→ **What the task asks**: Copy each line from the entries that the word "frequency" appears in.

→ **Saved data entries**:
▶

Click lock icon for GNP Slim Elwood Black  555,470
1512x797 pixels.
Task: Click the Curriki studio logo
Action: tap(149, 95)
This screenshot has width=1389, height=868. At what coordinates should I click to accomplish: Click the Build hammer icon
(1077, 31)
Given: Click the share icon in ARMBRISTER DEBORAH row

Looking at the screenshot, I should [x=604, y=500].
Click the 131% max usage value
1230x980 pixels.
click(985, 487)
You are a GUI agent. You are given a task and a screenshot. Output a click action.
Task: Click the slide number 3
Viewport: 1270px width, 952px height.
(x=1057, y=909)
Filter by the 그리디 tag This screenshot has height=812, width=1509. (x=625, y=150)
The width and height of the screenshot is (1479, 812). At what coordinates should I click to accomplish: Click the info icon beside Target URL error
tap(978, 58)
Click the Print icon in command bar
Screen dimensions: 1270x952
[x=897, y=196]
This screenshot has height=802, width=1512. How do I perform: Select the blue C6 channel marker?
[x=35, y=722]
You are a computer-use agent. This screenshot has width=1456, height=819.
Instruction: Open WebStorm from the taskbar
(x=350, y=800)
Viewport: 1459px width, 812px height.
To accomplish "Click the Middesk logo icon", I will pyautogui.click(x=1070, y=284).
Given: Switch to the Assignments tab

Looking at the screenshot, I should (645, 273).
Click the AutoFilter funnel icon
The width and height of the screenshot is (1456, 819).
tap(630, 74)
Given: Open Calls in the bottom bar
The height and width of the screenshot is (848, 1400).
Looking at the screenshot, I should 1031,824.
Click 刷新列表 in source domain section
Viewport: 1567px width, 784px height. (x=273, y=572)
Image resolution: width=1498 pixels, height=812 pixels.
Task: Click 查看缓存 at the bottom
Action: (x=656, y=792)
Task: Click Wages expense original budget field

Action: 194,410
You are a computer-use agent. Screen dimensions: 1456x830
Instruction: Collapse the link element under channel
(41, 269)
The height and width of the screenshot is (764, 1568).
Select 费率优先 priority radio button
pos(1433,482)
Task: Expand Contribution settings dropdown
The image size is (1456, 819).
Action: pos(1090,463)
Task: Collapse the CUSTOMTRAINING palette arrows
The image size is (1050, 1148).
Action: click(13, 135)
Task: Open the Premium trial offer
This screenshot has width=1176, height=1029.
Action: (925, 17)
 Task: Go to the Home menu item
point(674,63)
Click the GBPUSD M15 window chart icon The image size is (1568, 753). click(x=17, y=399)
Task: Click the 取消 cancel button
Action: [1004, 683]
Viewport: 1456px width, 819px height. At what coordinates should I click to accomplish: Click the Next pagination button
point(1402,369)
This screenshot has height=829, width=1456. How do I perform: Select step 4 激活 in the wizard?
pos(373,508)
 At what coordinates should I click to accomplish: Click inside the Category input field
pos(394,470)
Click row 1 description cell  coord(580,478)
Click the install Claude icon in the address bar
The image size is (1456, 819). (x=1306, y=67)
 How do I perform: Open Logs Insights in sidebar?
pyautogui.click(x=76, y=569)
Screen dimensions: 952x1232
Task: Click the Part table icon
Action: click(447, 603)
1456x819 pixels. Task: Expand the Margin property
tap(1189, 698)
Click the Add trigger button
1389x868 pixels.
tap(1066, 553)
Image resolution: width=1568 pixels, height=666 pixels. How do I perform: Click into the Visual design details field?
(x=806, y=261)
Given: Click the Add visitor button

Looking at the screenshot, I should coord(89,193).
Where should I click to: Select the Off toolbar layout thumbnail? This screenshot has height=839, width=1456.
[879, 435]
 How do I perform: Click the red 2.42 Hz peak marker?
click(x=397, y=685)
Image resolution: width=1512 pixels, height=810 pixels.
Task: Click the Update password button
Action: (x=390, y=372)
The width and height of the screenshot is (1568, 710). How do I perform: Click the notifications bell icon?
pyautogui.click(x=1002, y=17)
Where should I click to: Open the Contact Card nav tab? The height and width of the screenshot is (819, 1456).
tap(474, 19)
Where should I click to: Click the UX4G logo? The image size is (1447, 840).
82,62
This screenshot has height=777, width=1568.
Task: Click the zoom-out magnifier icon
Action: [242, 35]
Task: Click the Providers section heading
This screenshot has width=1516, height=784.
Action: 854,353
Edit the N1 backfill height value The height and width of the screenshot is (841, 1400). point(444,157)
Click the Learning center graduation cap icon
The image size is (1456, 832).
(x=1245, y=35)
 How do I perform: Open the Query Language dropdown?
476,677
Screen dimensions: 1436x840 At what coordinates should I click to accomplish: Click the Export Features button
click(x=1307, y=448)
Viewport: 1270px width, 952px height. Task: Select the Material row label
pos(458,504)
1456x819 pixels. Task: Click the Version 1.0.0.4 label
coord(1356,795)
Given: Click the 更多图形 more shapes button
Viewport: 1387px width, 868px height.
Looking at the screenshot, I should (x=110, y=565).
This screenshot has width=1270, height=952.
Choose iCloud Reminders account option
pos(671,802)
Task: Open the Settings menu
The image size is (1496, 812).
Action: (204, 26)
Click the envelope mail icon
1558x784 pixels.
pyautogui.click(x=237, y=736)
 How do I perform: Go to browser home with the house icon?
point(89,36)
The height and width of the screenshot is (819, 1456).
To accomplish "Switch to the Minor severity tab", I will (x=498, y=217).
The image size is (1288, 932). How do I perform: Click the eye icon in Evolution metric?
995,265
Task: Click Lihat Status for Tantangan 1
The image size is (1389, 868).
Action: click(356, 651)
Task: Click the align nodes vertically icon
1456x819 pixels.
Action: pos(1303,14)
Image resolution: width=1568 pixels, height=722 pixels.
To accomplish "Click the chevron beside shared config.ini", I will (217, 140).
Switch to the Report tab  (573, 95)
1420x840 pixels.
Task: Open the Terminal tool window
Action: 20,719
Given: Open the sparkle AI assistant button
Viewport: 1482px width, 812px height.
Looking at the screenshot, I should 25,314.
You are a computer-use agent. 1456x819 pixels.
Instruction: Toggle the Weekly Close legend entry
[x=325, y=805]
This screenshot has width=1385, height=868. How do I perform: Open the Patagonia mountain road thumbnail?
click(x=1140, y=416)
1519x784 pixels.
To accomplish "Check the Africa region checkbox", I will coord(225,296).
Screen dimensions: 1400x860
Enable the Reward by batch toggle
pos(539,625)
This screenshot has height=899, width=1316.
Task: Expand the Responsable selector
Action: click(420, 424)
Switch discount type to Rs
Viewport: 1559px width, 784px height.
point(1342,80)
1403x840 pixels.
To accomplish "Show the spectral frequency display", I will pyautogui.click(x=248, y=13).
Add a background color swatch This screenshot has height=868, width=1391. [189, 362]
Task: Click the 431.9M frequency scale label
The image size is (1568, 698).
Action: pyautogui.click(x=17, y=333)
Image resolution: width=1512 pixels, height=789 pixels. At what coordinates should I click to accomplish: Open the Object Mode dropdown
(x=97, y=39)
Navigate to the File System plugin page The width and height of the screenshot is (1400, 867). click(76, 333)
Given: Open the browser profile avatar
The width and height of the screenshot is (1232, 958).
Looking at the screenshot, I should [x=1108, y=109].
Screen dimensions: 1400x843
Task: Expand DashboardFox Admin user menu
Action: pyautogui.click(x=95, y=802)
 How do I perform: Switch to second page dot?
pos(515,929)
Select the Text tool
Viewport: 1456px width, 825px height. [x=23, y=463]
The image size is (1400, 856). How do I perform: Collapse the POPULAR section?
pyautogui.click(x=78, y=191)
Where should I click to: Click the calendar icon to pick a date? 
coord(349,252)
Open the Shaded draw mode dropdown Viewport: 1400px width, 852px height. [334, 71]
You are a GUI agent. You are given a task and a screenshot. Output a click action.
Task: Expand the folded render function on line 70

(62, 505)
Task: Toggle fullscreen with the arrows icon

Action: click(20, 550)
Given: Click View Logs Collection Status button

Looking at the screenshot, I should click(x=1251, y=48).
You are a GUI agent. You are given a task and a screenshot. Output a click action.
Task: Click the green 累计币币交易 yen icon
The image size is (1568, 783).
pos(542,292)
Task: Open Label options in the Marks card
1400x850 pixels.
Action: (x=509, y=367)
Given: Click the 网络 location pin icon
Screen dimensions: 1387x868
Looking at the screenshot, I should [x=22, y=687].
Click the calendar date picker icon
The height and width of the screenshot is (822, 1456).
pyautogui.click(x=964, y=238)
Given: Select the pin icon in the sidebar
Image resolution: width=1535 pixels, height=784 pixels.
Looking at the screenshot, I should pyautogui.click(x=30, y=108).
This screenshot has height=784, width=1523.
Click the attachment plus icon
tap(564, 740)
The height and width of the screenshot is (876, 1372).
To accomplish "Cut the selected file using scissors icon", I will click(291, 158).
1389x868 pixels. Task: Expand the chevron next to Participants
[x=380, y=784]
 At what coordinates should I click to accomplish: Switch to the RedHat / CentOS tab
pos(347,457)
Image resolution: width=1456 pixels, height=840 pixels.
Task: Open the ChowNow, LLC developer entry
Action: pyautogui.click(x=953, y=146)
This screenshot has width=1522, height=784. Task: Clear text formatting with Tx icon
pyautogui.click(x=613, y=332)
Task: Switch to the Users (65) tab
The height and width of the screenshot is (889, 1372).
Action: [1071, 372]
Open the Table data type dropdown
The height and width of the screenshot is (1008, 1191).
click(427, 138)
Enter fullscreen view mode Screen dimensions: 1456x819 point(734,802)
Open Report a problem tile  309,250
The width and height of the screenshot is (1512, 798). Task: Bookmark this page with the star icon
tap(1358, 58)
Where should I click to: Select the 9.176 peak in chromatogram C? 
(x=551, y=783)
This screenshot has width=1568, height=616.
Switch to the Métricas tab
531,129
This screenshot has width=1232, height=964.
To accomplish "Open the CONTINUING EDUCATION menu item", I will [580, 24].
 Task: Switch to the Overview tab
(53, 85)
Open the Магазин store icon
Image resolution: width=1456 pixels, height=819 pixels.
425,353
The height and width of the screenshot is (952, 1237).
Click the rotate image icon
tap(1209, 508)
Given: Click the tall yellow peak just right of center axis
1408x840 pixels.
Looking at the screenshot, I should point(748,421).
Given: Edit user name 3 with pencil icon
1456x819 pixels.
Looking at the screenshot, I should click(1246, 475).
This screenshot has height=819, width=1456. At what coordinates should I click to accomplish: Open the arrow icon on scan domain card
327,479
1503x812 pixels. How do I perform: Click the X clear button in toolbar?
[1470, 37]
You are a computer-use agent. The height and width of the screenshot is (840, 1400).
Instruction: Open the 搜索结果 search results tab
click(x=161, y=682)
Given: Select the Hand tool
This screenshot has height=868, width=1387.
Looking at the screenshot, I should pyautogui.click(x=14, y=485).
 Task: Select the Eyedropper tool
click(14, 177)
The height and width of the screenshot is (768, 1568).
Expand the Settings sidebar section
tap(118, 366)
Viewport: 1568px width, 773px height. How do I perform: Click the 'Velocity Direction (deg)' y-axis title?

◀

→ **Answer for this exercise**:
To accomplish "Show the spectral frequency display", I will pyautogui.click(x=248, y=13).
Task: Click the 431.9M frequency scale label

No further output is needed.